What is expected. Find the line with "Image resolution: width=1361" in the data below. Repeat it and every line after it up to the end, exactly, but drop the pictures.

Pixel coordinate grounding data

◇ ◇ ◇

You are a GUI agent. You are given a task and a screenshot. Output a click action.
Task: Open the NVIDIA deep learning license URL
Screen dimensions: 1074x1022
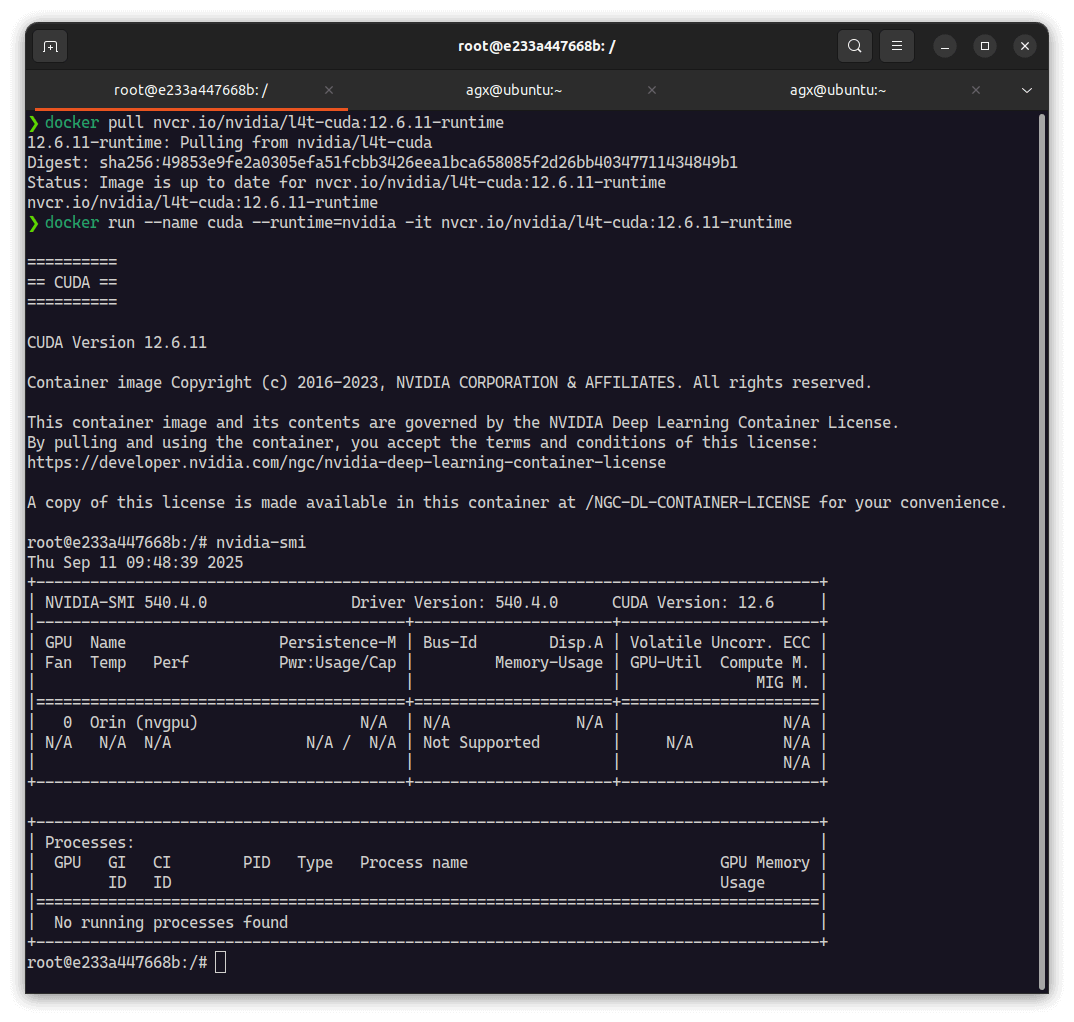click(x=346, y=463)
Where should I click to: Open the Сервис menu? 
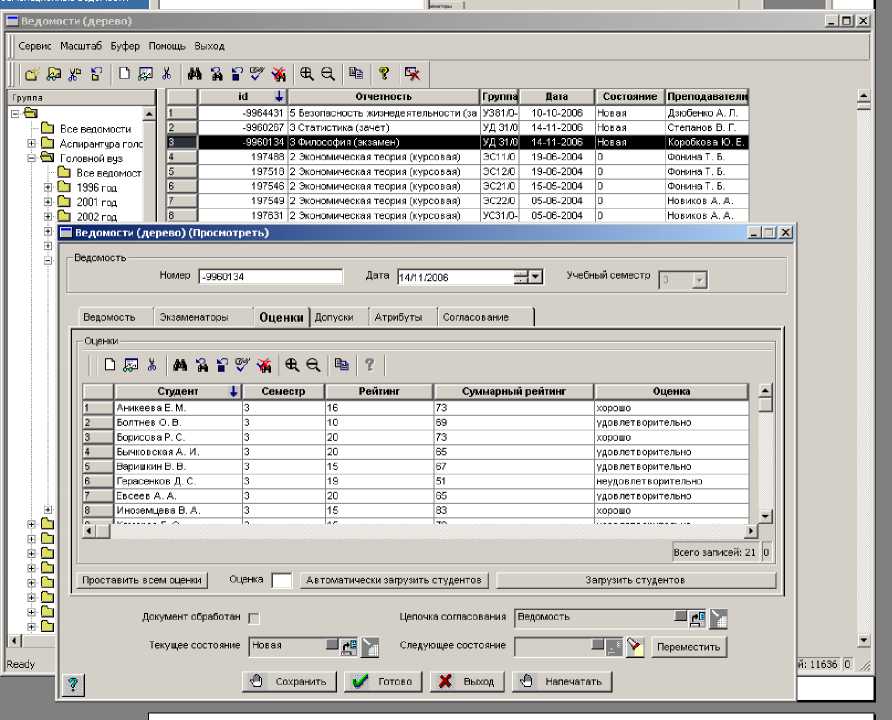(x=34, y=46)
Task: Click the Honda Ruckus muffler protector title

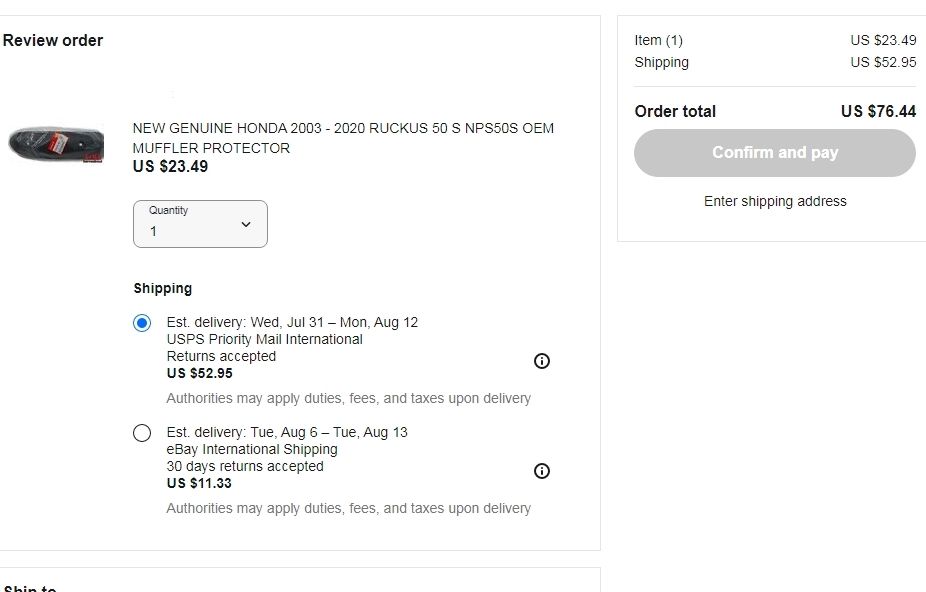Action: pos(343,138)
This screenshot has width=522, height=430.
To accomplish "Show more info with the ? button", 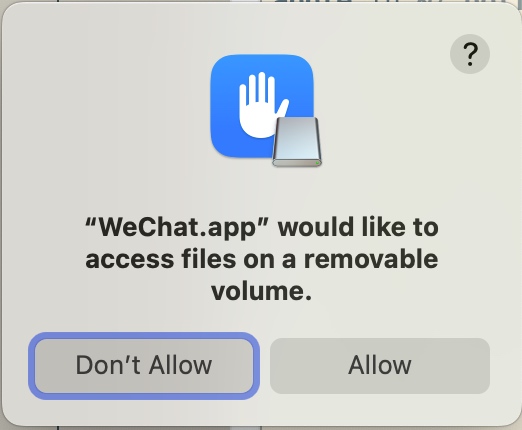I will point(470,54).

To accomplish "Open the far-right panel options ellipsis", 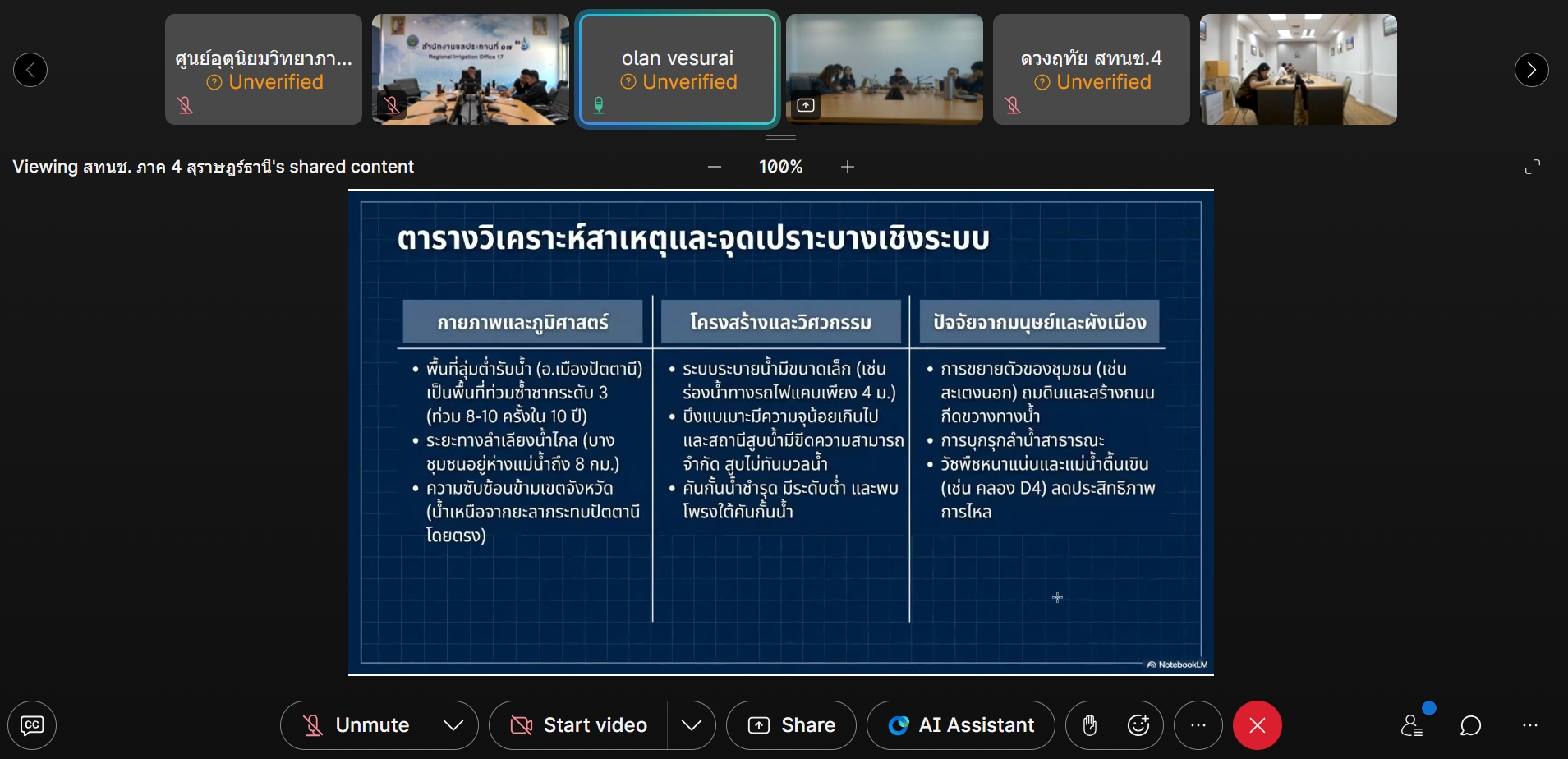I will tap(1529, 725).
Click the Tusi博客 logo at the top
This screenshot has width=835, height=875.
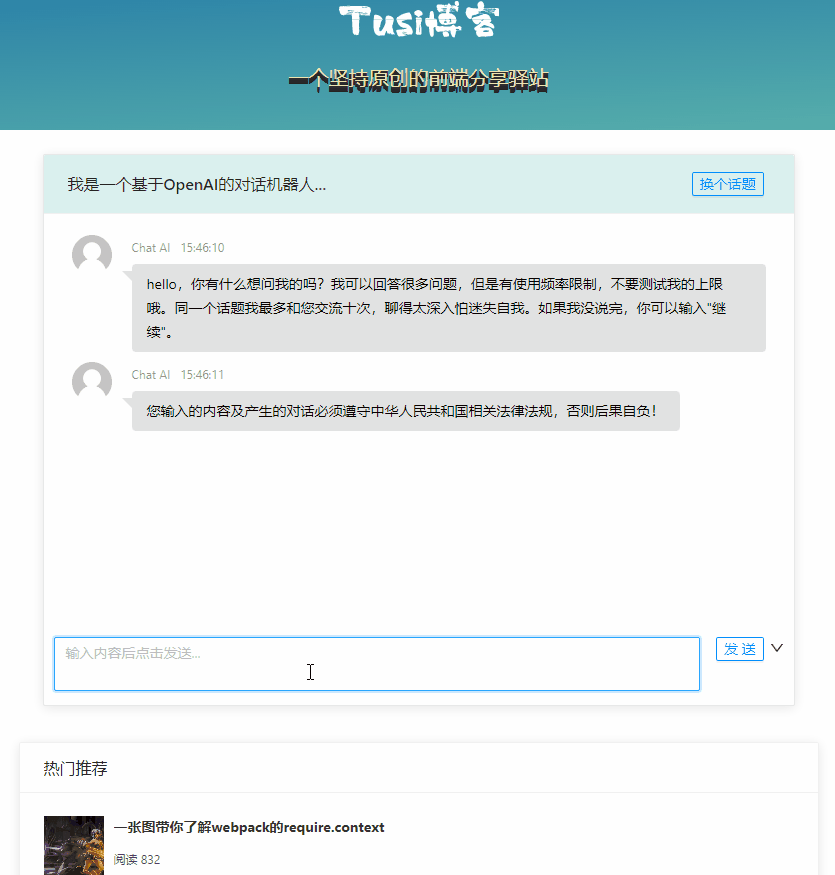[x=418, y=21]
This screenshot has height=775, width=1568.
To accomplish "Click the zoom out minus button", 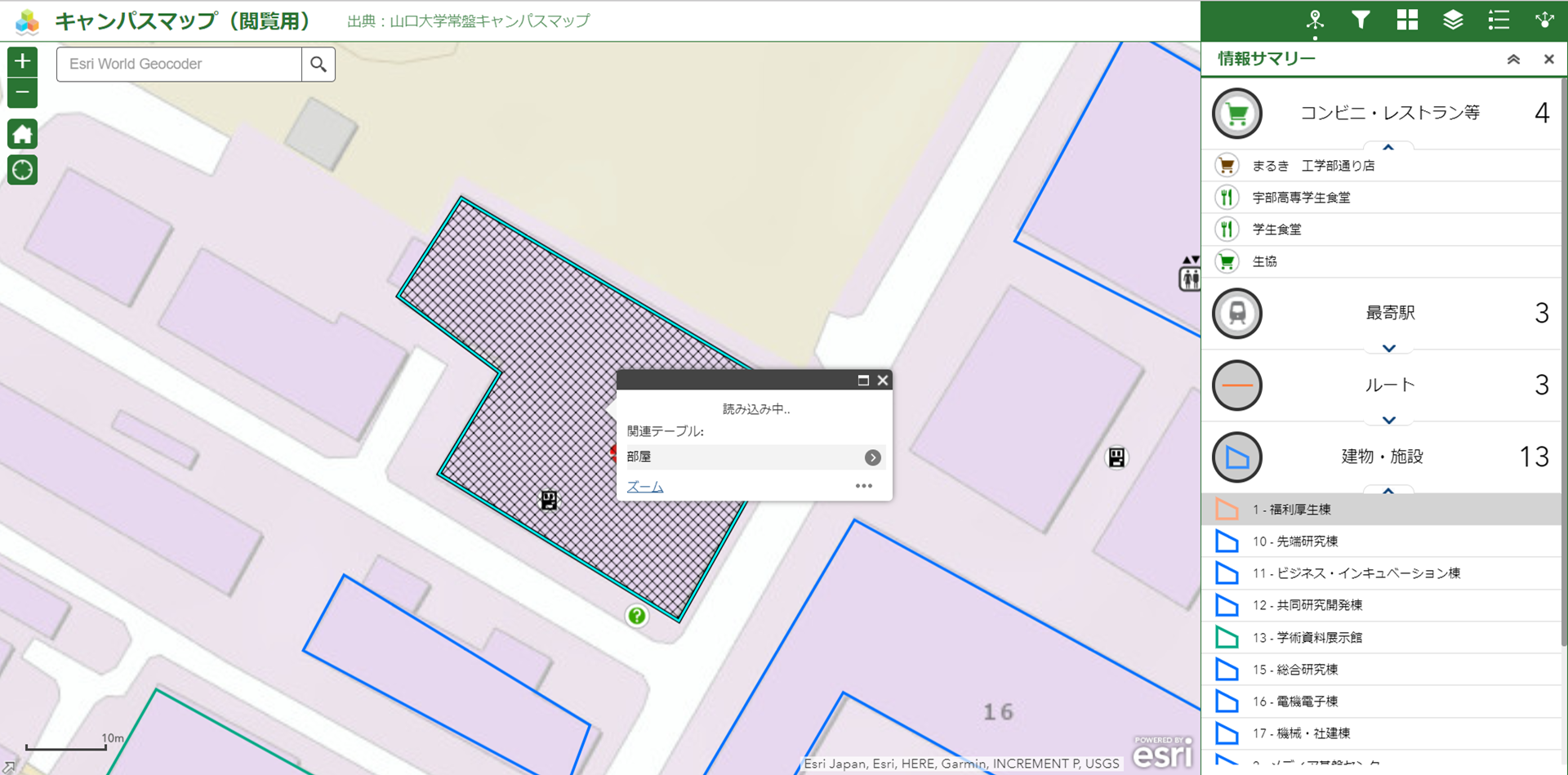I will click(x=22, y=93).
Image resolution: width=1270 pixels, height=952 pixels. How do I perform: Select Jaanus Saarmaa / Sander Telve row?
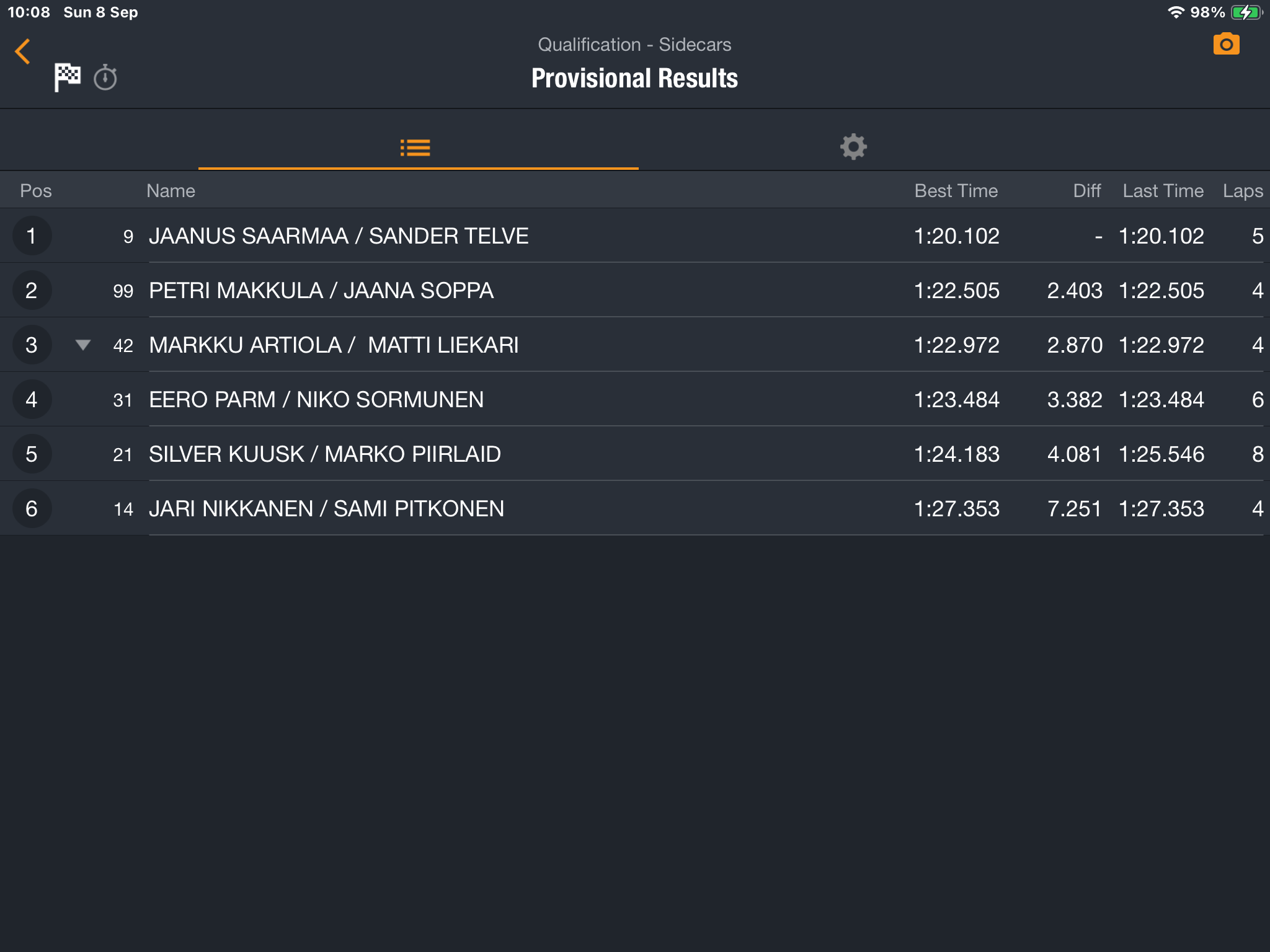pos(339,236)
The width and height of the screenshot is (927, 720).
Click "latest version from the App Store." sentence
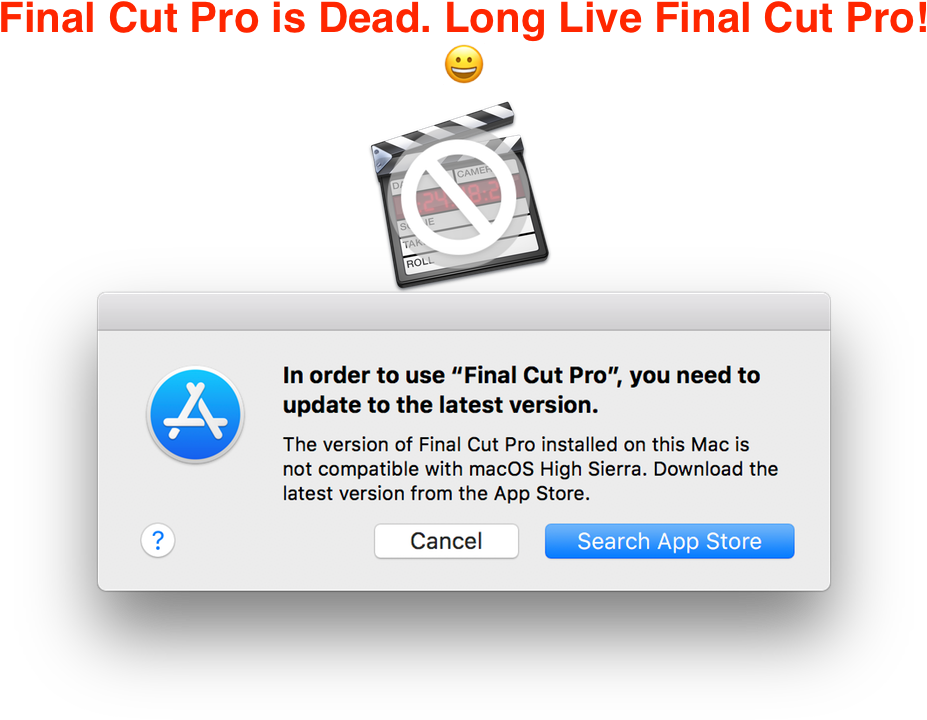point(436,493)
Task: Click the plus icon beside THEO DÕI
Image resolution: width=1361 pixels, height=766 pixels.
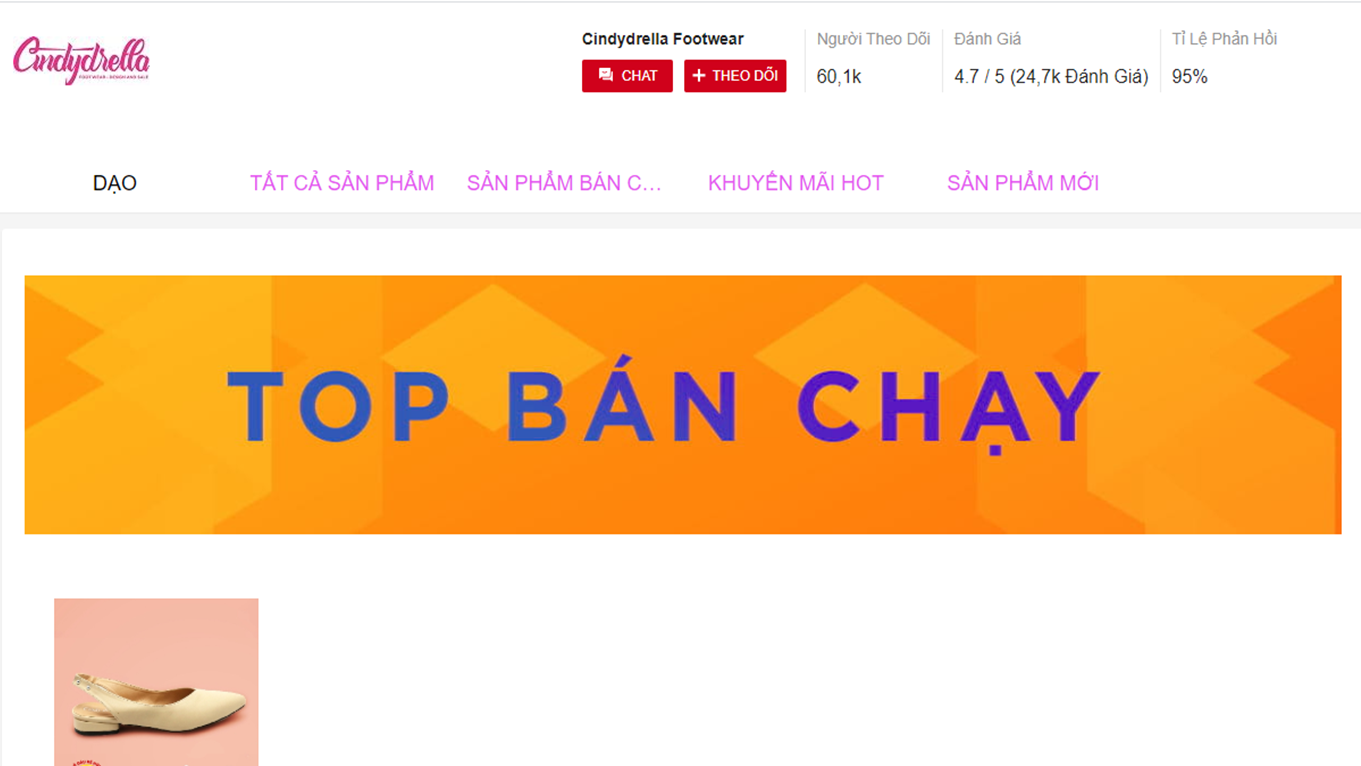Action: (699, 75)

◇ ◇ ◇

Solution to the problem.
Image resolution: width=1361 pixels, height=766 pixels.
Action: (699, 75)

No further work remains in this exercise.